**Problem statement:** All that is wanted is the exact lines from the one with "Task: Click the kebab" through the last line of the entries, with both ends kept and every picture left out.

Dataset entries Start Marker

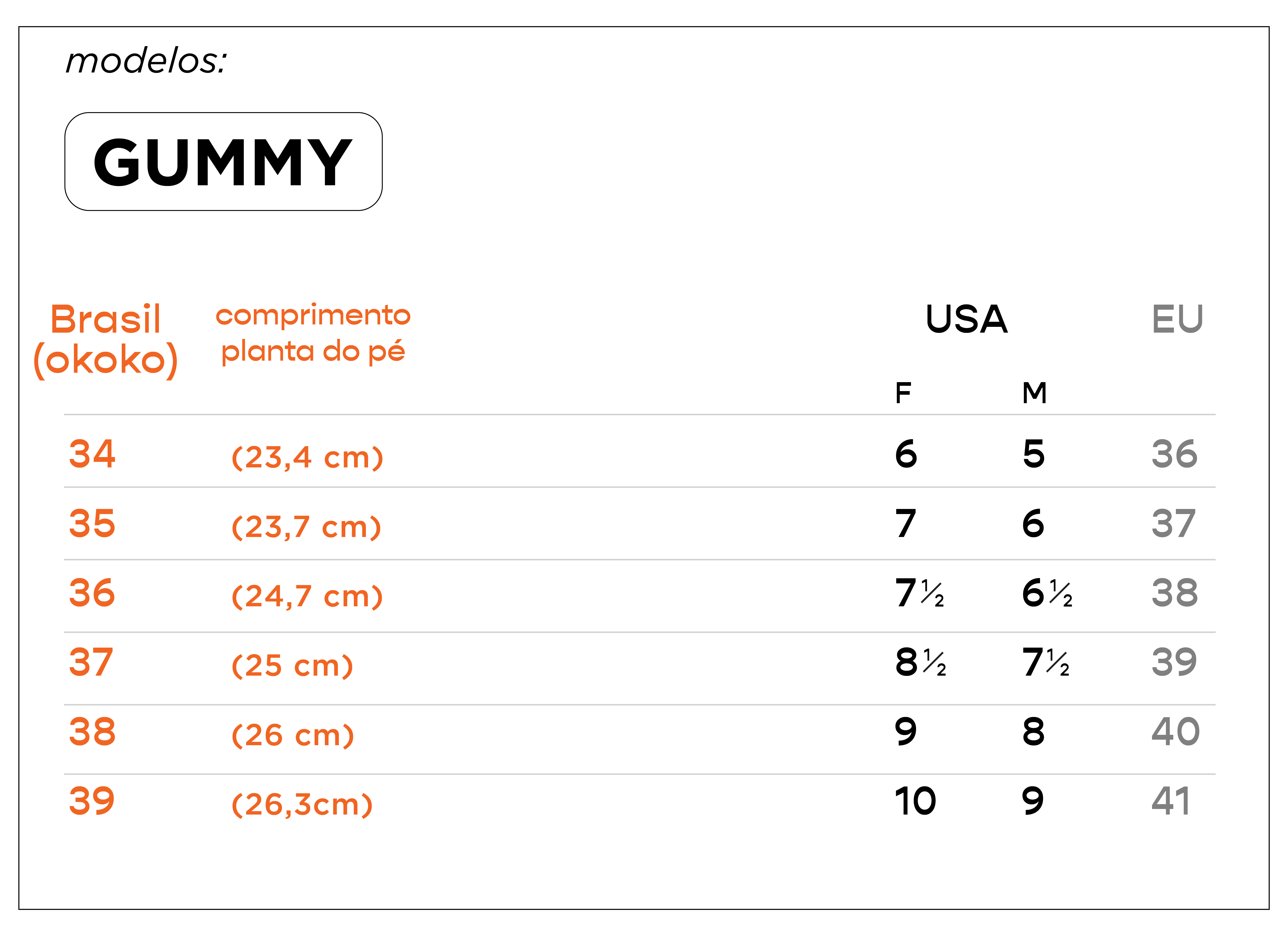Image resolution: width=1288 pixels, height=930 pixels.
Task: Click the USA female size 10 value
Action: 915,801
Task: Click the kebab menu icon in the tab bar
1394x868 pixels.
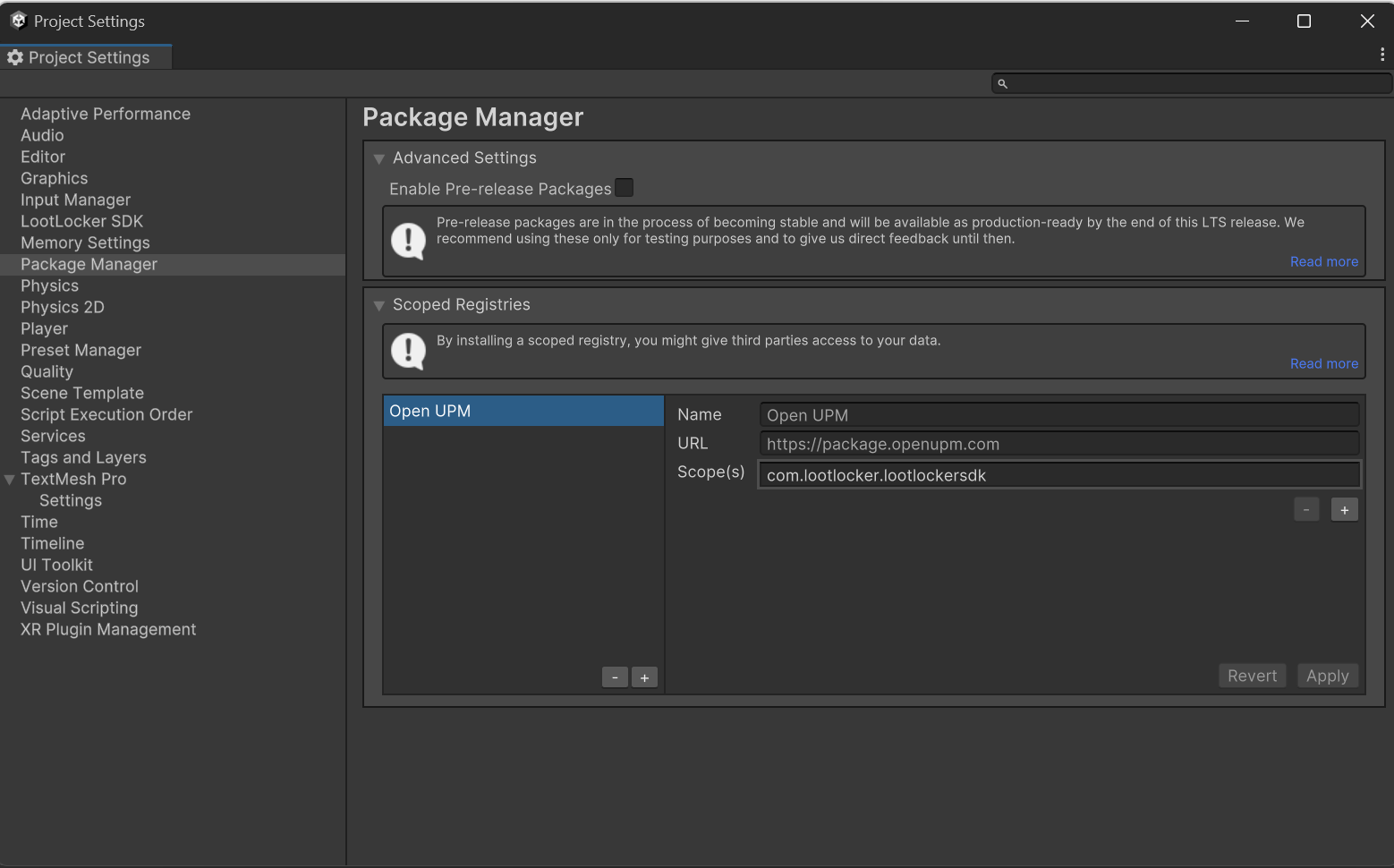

Dataset entries End Marker

**Result of this task:**
Task: Click the kebab menu icon in the tab bar
1394x868 pixels.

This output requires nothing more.